## [Problem statement]
Present the lines of the entries below as a JSON list of strings, one string per line, and leave out blank lines and the pictures.

## [Dataset rows]
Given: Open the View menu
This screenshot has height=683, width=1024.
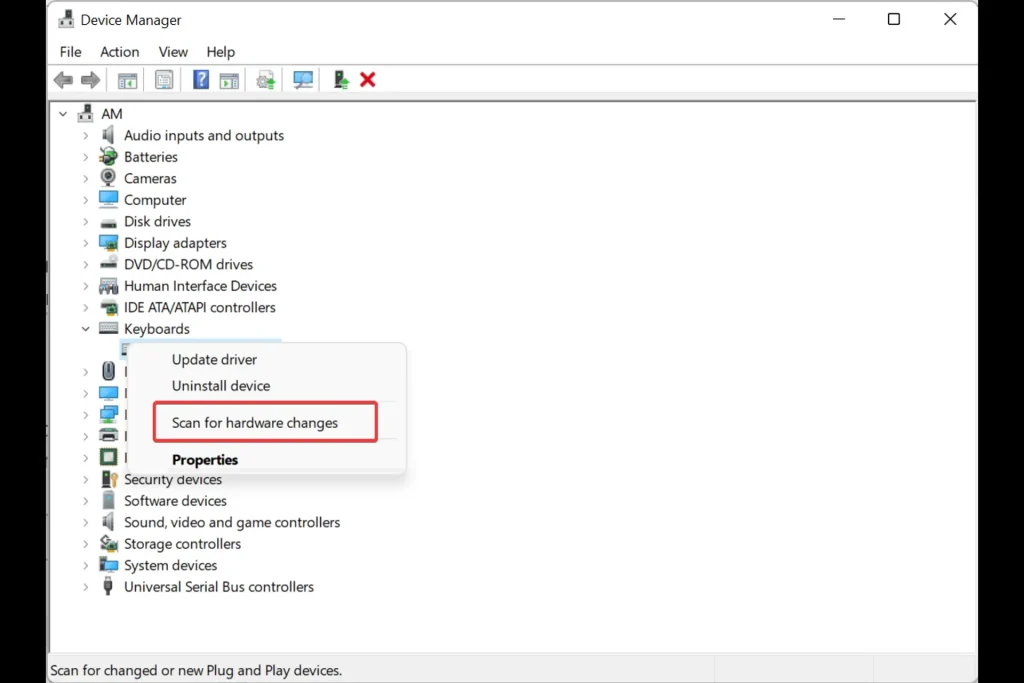Looking at the screenshot, I should [x=173, y=52].
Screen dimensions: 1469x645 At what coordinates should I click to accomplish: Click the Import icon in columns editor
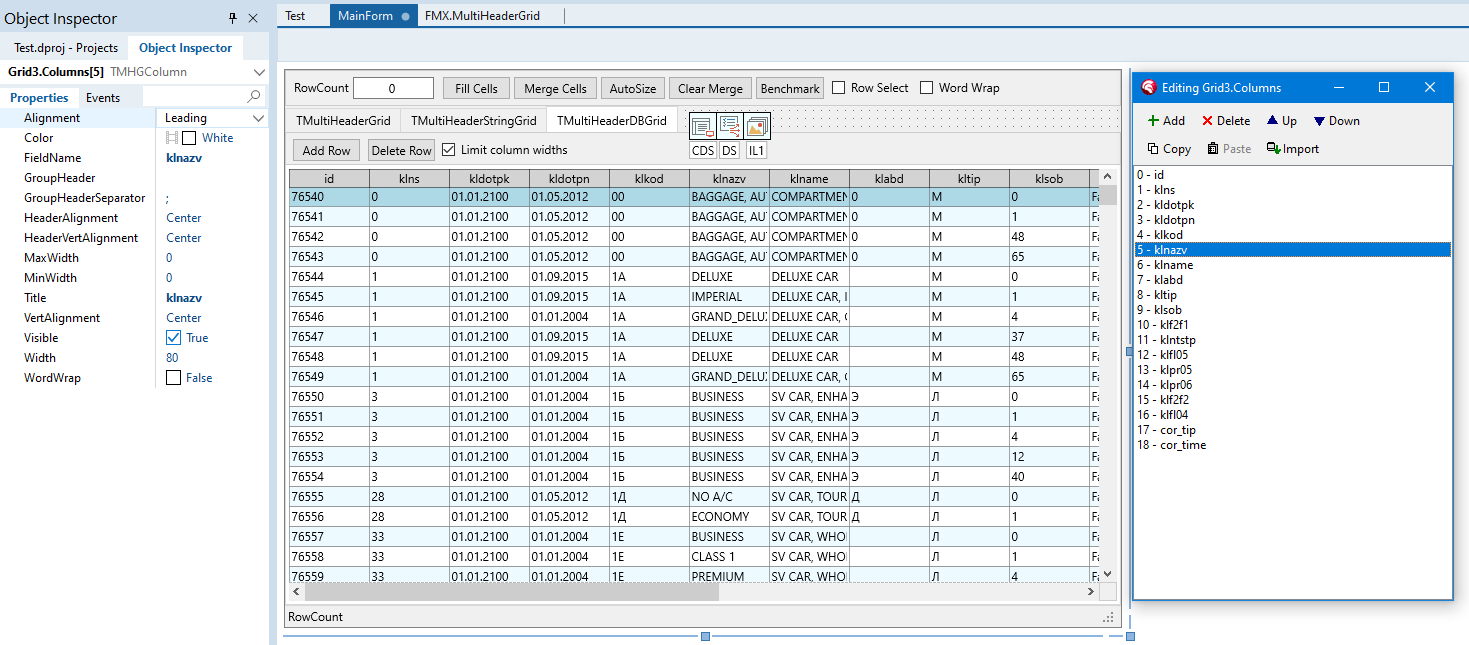click(1273, 149)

## [Answer to the task]
[
  "Given: Open the View menu",
  "This screenshot has height=683, width=1024.",
  "Looking at the screenshot, I should [x=173, y=52].",
  "Screen dimensions: 1469x645 At what coordinates should I click to accomplish: Click the Import icon in columns editor",
  "click(1273, 149)"
]